** WHAT NEEDS TO BE DONE **
Output the lines below verbatim, from the line containing "Identify the location of subheader-WH2-opening-stock: Opening" through the line containing "Looking at the image, I should click on (42, 396).", both included, and nothing else.

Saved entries
============

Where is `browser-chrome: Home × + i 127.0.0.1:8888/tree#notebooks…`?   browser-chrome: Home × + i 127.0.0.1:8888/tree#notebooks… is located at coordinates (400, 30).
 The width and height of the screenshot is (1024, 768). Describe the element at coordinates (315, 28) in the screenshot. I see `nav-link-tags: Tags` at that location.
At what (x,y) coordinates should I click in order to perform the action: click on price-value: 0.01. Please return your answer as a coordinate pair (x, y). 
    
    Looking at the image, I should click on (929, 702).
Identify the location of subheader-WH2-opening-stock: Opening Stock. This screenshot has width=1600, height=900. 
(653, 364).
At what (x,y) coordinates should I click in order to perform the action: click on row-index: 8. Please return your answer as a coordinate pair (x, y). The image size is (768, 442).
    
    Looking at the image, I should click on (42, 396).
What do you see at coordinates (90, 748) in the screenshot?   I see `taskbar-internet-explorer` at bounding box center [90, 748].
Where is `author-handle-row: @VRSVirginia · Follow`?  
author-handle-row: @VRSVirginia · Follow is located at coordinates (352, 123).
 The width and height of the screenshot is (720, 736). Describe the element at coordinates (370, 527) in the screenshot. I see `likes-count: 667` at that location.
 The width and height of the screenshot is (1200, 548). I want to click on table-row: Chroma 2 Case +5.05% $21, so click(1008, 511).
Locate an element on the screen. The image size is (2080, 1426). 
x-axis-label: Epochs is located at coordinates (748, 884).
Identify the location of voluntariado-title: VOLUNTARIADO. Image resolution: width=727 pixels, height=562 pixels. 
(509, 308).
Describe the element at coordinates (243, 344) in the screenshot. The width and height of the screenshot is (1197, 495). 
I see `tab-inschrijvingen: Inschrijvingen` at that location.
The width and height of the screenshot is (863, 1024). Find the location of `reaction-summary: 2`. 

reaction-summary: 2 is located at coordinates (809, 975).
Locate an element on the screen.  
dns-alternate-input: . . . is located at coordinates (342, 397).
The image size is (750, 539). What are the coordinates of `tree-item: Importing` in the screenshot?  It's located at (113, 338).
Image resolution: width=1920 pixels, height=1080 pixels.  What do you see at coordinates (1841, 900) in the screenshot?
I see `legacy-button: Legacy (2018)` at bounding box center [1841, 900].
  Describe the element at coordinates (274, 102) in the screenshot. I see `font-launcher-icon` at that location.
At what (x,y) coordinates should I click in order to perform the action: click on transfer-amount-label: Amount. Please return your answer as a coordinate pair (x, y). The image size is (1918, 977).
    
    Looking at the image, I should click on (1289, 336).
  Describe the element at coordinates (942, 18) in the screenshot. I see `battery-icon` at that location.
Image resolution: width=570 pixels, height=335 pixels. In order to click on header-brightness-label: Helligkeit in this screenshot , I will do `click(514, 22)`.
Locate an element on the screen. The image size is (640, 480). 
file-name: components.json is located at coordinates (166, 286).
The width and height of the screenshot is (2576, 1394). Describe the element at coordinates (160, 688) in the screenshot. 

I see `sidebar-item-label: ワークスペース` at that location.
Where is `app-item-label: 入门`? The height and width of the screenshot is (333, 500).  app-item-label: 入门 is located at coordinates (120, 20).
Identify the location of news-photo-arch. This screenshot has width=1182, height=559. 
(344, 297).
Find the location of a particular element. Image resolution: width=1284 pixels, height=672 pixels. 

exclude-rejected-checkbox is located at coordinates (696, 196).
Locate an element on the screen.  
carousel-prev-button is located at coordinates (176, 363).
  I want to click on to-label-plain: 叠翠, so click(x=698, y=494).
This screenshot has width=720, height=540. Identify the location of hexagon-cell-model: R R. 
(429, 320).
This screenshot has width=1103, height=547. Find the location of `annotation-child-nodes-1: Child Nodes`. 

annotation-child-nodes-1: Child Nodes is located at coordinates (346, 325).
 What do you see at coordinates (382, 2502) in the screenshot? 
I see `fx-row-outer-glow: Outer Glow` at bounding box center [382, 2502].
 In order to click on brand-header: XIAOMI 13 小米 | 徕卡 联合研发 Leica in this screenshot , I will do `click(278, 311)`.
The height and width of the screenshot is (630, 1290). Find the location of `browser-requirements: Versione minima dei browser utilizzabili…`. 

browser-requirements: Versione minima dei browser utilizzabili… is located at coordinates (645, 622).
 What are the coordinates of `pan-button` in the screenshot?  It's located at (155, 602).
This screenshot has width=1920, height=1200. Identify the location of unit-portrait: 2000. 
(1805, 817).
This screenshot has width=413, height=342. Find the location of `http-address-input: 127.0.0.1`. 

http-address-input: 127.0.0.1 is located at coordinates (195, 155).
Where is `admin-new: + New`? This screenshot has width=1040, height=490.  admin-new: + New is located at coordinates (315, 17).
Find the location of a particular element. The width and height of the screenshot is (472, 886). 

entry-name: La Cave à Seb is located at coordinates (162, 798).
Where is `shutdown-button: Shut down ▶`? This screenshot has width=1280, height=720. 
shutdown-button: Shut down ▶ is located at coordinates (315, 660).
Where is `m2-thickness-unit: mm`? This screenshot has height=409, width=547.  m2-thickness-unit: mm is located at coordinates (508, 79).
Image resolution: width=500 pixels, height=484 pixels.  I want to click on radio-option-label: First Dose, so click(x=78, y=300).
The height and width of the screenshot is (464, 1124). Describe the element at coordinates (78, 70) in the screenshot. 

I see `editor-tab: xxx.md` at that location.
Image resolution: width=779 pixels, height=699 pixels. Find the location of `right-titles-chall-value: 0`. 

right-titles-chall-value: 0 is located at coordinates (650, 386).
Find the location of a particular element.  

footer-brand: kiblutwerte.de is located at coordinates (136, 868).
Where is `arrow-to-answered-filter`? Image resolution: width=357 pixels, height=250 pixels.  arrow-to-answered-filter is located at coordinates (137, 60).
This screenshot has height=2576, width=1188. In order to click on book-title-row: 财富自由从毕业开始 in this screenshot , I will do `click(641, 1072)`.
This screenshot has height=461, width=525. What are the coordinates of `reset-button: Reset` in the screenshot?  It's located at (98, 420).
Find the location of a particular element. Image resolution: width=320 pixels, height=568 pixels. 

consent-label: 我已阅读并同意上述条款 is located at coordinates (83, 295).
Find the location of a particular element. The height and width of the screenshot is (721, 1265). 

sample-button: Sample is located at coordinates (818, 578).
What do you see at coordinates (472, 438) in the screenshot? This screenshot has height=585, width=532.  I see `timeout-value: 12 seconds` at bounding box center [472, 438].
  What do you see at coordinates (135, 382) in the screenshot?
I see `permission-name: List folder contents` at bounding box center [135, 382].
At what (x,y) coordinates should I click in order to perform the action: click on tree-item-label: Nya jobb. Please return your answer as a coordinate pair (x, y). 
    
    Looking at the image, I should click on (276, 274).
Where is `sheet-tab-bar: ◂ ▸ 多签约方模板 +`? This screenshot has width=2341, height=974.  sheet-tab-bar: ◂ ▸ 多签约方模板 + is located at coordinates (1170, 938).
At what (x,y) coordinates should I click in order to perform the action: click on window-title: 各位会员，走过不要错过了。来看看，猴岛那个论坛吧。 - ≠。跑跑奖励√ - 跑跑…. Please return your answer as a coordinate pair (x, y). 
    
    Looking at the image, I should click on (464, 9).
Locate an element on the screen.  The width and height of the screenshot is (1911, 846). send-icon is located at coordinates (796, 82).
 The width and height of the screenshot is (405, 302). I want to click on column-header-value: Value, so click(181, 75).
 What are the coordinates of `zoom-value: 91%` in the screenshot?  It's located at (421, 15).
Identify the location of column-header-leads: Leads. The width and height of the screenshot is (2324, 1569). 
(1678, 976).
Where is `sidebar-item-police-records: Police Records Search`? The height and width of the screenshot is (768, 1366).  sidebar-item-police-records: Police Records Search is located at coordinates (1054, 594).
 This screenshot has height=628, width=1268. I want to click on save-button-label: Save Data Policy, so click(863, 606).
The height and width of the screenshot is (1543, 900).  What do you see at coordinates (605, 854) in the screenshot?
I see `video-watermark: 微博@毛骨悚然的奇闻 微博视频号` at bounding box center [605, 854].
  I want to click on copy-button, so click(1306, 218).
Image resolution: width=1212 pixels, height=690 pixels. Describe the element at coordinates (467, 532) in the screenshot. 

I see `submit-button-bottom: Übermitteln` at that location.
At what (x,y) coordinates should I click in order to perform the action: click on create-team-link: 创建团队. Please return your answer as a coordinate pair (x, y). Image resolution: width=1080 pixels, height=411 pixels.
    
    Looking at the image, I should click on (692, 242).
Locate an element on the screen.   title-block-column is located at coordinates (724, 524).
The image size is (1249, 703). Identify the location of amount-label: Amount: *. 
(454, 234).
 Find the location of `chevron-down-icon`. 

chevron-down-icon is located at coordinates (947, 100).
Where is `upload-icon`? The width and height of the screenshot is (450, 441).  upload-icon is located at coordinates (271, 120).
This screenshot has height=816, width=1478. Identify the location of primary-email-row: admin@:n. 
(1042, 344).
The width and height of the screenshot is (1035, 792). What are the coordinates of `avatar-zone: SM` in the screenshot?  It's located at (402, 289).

============

** SOLUTION TO THIS TASK **
Identify the location of subheader-WH2-opening-stock: Opening Stock. This screenshot has width=1600, height=900. 
(653, 364).
At what (x,y) coordinates should I click in order to perform the action: click on row-index: 8. Please return your answer as a coordinate pair (x, y). The image size is (768, 442).
    
    Looking at the image, I should click on (42, 396).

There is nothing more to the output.